(PROBLEM):
Lines in the entries below where the word "next" shows up should each be copied.

(EXERCISE DATA):

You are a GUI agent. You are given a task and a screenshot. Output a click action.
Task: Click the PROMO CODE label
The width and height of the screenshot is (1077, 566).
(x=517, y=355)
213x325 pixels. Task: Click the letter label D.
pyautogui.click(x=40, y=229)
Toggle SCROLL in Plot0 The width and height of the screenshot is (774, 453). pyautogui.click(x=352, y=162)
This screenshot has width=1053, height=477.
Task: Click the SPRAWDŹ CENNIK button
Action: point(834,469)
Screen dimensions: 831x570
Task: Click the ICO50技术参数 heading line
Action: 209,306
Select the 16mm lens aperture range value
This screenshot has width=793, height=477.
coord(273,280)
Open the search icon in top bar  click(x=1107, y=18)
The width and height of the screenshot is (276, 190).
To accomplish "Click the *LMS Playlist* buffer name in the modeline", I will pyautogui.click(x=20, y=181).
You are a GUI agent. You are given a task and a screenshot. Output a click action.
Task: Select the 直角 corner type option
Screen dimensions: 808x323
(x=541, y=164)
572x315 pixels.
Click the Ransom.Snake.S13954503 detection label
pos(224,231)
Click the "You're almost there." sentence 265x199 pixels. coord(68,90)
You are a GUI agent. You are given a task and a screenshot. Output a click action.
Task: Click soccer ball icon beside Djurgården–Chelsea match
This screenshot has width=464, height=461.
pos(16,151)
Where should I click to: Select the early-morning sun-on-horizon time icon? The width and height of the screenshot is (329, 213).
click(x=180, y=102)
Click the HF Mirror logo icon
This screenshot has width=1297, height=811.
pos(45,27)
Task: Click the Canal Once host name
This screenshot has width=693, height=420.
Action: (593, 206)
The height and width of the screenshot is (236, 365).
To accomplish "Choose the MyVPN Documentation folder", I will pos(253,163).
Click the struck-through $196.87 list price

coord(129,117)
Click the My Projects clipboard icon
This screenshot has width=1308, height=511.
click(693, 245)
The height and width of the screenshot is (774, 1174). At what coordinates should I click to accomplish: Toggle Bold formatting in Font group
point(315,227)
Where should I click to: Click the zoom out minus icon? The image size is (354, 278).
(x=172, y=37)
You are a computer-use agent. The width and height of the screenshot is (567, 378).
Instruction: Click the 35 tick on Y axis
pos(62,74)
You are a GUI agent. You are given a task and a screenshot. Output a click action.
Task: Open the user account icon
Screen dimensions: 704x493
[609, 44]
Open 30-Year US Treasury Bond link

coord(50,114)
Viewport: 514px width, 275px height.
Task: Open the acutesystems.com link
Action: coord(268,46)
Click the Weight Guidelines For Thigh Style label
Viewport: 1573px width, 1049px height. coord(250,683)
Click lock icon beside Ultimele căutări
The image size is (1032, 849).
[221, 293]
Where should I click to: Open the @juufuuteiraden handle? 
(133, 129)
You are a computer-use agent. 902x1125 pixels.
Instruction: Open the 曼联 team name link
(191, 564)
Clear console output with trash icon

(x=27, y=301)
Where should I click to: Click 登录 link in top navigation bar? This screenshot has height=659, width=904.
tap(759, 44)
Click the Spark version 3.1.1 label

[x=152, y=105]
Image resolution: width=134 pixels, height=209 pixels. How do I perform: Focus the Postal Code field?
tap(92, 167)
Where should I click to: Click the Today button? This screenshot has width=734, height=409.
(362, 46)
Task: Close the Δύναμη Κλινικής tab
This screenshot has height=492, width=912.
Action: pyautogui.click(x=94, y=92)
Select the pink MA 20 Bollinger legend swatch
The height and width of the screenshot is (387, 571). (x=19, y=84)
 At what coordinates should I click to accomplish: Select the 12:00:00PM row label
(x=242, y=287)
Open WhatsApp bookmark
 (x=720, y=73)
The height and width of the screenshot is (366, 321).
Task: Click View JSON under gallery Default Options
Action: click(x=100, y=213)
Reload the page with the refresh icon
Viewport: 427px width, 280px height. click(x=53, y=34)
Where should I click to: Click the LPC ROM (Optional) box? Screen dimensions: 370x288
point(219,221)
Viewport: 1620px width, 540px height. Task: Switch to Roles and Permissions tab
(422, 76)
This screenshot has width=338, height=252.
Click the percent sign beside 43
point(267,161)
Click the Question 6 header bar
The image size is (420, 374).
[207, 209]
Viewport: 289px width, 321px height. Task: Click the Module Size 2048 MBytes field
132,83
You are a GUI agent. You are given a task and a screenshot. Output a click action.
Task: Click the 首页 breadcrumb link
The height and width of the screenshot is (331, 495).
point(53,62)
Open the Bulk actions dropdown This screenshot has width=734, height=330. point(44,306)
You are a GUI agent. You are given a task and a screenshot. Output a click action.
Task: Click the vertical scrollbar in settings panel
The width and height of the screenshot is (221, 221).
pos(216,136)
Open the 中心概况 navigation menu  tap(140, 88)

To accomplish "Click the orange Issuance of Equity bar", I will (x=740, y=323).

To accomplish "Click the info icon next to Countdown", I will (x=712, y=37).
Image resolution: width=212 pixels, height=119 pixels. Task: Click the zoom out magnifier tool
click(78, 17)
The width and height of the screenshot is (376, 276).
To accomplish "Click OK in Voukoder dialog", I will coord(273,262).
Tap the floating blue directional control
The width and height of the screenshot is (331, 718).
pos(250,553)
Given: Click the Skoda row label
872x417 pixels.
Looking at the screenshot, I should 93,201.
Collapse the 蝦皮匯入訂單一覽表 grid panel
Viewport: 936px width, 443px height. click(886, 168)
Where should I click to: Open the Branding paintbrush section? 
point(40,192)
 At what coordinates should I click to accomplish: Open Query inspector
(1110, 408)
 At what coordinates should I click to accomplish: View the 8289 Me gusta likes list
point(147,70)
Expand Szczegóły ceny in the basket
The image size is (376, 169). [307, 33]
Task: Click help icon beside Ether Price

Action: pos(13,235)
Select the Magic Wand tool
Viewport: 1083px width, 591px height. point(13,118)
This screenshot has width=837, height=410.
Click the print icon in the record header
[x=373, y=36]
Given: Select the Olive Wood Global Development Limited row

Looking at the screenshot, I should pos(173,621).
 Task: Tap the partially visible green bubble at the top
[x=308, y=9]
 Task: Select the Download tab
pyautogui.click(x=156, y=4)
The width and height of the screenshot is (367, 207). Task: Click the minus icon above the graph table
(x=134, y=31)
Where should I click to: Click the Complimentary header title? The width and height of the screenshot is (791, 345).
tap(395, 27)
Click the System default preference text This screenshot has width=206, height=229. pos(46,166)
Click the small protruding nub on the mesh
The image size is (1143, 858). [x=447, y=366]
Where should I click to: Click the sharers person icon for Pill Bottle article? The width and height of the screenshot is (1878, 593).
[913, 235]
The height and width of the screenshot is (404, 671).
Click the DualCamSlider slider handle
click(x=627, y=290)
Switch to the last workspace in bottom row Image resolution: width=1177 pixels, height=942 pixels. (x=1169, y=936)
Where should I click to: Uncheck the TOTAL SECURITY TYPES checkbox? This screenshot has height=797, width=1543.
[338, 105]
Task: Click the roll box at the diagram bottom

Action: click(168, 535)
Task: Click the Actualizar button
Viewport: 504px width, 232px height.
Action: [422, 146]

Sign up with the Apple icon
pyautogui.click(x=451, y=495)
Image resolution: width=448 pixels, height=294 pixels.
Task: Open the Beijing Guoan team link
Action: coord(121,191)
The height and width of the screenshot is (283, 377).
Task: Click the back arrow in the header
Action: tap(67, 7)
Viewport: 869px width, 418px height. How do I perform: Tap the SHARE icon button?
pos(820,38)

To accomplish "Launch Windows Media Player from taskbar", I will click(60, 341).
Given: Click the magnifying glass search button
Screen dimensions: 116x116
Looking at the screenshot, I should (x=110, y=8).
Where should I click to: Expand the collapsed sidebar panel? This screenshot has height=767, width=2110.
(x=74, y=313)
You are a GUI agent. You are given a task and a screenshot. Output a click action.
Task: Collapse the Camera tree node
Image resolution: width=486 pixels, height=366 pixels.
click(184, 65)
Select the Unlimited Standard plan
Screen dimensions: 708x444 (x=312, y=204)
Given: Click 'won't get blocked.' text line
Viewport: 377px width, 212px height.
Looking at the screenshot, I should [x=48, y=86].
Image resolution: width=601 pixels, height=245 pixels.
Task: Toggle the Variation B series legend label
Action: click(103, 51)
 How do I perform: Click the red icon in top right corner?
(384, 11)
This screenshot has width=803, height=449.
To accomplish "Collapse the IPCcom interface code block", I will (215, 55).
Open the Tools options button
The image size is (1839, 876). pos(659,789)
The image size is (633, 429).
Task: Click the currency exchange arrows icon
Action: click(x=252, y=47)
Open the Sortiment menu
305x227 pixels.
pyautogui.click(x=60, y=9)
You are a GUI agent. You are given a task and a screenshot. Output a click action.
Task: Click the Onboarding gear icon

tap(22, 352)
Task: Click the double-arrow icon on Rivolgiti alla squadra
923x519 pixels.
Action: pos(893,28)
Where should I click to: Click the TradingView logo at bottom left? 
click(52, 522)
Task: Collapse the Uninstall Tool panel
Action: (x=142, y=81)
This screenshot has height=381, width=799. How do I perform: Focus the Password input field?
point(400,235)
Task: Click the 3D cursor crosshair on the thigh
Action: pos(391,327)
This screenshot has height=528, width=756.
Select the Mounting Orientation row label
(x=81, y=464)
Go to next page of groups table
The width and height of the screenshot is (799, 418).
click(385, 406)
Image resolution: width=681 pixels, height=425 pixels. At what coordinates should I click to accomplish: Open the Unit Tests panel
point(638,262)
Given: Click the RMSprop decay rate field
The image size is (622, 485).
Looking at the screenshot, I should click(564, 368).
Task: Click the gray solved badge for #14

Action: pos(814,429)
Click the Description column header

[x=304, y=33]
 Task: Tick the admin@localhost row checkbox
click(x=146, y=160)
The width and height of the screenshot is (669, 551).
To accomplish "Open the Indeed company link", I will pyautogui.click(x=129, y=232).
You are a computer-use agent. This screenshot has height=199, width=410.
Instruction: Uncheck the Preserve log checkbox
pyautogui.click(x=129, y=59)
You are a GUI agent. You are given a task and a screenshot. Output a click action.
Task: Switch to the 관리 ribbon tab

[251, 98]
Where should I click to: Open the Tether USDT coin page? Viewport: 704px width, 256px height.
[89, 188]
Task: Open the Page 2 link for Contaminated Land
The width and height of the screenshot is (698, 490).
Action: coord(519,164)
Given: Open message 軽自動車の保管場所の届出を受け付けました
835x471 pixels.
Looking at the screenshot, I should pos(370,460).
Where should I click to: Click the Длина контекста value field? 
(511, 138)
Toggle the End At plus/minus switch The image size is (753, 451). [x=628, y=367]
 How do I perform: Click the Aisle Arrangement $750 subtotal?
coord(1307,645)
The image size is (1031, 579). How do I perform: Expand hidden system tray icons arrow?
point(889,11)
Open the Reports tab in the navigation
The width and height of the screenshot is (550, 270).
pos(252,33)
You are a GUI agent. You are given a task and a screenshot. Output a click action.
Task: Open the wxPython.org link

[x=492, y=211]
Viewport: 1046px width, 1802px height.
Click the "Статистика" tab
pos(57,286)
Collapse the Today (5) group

(WRITTEN SOLUTION):
To accomplish "Click the info icon next to Countdown", I will (x=712, y=37).
Go to next page of groups table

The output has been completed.